И вот он получает слово…
Повернувшись лицом к залу и спиной к партнерам, он читает нам свои стихи. Критик Ст. Рассадин тогда же отпустил по их адресу пару крепких эпитетов («Юность», 1962, № 9), но я не о том — не о профессиональном их уровне. Начинающий поэт в пьесе не обязан писать профессионально. Я о другом — о том, какая личность встает за этими неумелыми стихами. Они, кстати, не так уж неумелы. Образность в них весьма современная и ритмы весьма раскованные. Полный комплект романтического авангардизма: летящие дороги, ветер, который «сечет ветровое стекло», неистовые споры, осмеянный покой и конечно же «поколение», которое яростно шагает по плоской земле, преисполненное мужской сдержанной силы; в «легких плащах», «без денег», «в день сжигая сорок папирос»… Орлы! Непонятно только, чего боялся бюрократический секретарь редакции, — вполне проходные средние стихи, к тому же модные. А главное — безобидные. Ибо весь этот бунтарский пафос — чистый маскарад. На самом деле юный Дон-Кихот не знает толком, что ему с собой делать, он на всякий случай напоминает себе о своих «неокрепших плечах» и «слабых руках», и весь этот бунт в конце концов увенчивается… просьбой о помощи. Да, да! «Парни, парни! Некому понять их в их слепой досаде на судьбу…» Ай да парни, ай да орлы! Некому понять бедненьких. И все? А сколько шуму.
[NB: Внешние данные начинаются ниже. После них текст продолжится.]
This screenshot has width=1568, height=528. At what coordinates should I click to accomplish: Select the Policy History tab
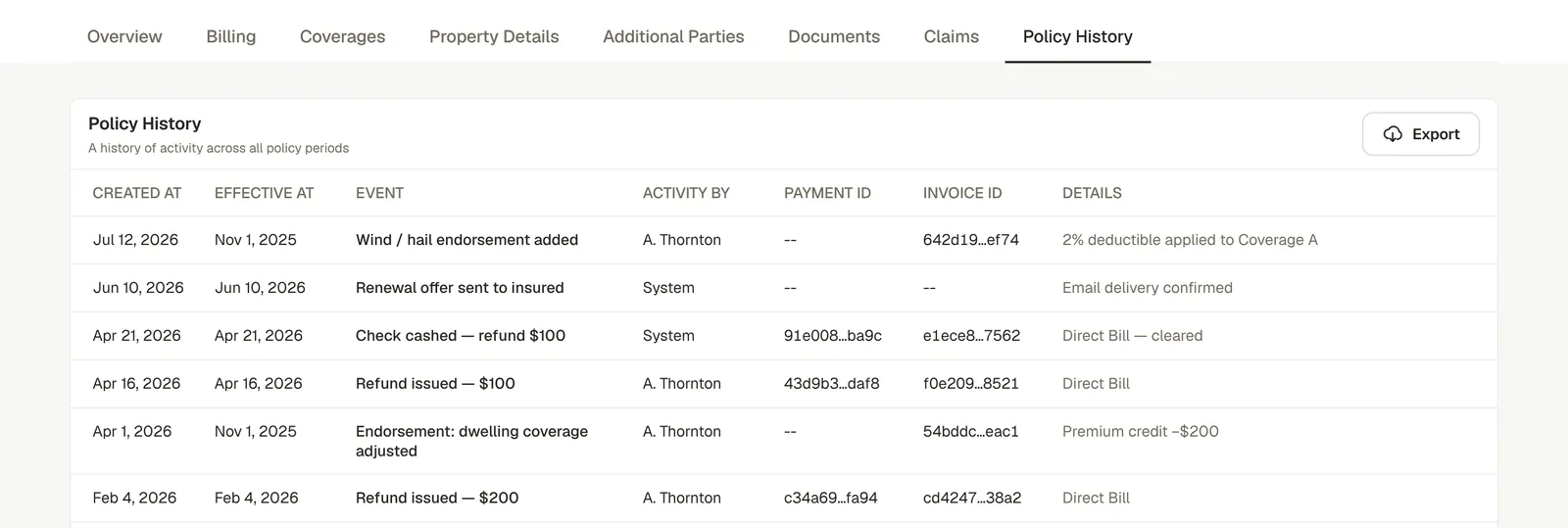pyautogui.click(x=1078, y=36)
Жаль, нельзя оживлять литературных героев. Я повел бы героев Полонского на «Карточный домик», поставленный Малым театром по пьесе Олега Стукалова. Трудно представить себе спектакли более контрастные. Пьесу Полонского ставил в Студенческом театре МГУ С. Юткевич. Его каскадный, острый стиль — нечто противоположное академическому стилю Д. Вуроса. Скорее всего герою Полонского не понравился бы спектакль Малого театра. Тем хуже. Потому что, при всем контрасте стиля, между нашим юным поэтом и традиционным героем Стукалова, по сути, нет разницы. Только комплекс просителя у стукаловского юноши не прикрыт левыми фразами. Сей юноша не бунтует и не обвиняет. Он смиренно сидит в приемной редактора газеты (эк тянет их в газеты) и просит взять его в репортеры. Он готов умолять. Он согласен «год просидеть» в приемной и уже просидел десять дней. И когда этот будущий газетный волк уже чуть не плачет от обиды, благодать божья нисходит на него в образе редактора, эдакой энергичной и усталой женщины лет сорока пяти. Редактор спешит на редколлегию, оттуда на партсобрание, оттуда на встречу с избирателями. Редактор страшно спешит и, разумеется, начинает читать вслух рукопись, извлеченную из-за пазухи дрожащим от страха будущим газетным волком. Избавим читателя от разбора творчества этого юного Дон-Кихота. Не в творчестве дело, — дело, так сказать, в судьбе. Нашего героя торжественно берут за плечико и немедленно распахивают перед ним обитую клеенкой заветную дверь в газетный рай.